The Phase I/II study (STELLAR-001) will evaluate the safety and efficacy of durvalumab, an anti-PD-L1 immune checkpoint inhibitor, in combination with Innate's investigational first-in-class anti-C5aR monoclonal antibody, IPH5401, as a treatment for patients with selected solid tumors.
Innate Pharma CEO Mondher Mahjoubi said: "Our collaboration with MedImmune provides further evidence of Innate's commitment to exploring the full combination potential of IPH5401 as we progress our immuno-oncology portfolio.
"We believe IPH5401 could become an important partner in PD-1/PD-L1 combination strategies."
The Phase I part of the trial is expected to establish a recommended dose regimen of IPH5401 in combination with durvalumab in selected solid tumors, and the Phase II part will assess the safety and efficacy of the combination in these patients.
The study will be conducted by Innate and the costs will be equally shared by both parties. The agreement between Innate Pharma and MedImmune is non-exclusive.
Both durvalumab and IPH5401 are cancer immunotherapies, a potent class of treatments that use the body's own immune system to help fight cancer. Durvalumab blocks PD-L1 interactions with PD-1 and CD80, countering the tumor's immune-evading tactics and inducing an immune response.
Preclinical findings suggest that C5aR blockade increases immune-mediated tumor killing and efficacy of checkpoint inhibitors. Complement cascade factor 5a (C5a), secreted by tumor cells, attracts and stimulates C5aR-overexpressing myeloid-derived suppressor cells (MDSC) and neutrophils in the tumor microenvironment.
Part of the innate immune system, these types of cells promote tumor growth by secreting inflammatory mediators, immunosuppressive cytokines and angiogenic factors. They potently suppress T and NK cells and hamper the activities of PD-1/PD-L1 checkpoint blockers.

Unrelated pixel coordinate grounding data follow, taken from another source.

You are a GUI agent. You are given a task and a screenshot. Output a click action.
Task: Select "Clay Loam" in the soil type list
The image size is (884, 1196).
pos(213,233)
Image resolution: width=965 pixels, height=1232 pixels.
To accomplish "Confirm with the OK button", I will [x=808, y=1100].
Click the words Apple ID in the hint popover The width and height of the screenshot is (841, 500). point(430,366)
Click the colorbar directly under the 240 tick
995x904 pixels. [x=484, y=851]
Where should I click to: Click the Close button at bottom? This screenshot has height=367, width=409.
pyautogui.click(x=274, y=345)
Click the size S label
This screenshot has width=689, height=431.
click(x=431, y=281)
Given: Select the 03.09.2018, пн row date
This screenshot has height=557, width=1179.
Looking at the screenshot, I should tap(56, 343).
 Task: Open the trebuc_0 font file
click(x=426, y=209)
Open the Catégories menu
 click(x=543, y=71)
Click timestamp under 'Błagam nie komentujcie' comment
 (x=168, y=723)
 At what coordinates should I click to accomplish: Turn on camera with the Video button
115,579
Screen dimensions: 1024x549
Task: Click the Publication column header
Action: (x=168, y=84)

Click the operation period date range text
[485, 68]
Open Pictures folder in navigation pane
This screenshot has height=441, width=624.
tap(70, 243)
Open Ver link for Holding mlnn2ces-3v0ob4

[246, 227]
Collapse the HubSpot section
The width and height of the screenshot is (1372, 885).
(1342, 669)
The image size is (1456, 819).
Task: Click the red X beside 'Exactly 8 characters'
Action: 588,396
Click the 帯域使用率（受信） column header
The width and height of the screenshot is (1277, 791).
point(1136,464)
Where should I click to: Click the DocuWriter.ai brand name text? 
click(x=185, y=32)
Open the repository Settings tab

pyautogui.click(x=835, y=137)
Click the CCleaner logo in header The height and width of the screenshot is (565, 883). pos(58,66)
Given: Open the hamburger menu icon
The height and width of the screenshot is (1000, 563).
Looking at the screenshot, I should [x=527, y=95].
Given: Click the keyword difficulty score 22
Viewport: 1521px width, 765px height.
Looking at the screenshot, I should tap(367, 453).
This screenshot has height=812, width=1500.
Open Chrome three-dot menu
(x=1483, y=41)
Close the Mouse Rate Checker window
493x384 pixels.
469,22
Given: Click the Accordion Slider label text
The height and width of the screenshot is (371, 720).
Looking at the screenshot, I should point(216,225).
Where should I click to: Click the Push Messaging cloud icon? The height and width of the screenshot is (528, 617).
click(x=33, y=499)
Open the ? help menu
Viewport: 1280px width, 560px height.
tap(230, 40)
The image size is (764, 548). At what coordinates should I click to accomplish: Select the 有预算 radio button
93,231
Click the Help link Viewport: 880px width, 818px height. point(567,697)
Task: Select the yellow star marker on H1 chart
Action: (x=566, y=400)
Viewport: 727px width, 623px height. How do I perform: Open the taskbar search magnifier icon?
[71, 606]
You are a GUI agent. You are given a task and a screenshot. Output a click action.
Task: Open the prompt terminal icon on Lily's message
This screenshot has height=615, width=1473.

Innate Pharma and AstraZeneca have an existing co-development and commercialization agreement for monalizumab, a first-in-class humanized IgG4 targeting NKG2A receptors expressed on tumor infiltrating cytotoxic NK and CD8 T lymphocytes.
IPH5401 is a first-in-class fully human antibody that blocks the binding of C5a to C5a receptors (C5aR), thereby reducing the accumulation and activation of myeloid-derived suppressor cells (MDSC) and neutrophils in the tumor microenvironment.
Treatment with IPH5401 may unleash anti-tumor activities of T cells and NK cells. Preclinical experiments support development of IPH5401 in combination with PD-1/PD-L1 checkpoint blockers or other cancer immunotherapies.
Durvalumab, a human monoclonal antibody directed against PD-L1, blocks PD-L1 interaction with PD-1 and CD80 on T cells, countering the tumour's immune-evading tactics and inducing an immune response.
As part of a broad development programme, durvalumab is being investigated as monotherapy and in combination with IO, small molecules, and chemotherapies across a range of tumours and stages of disease.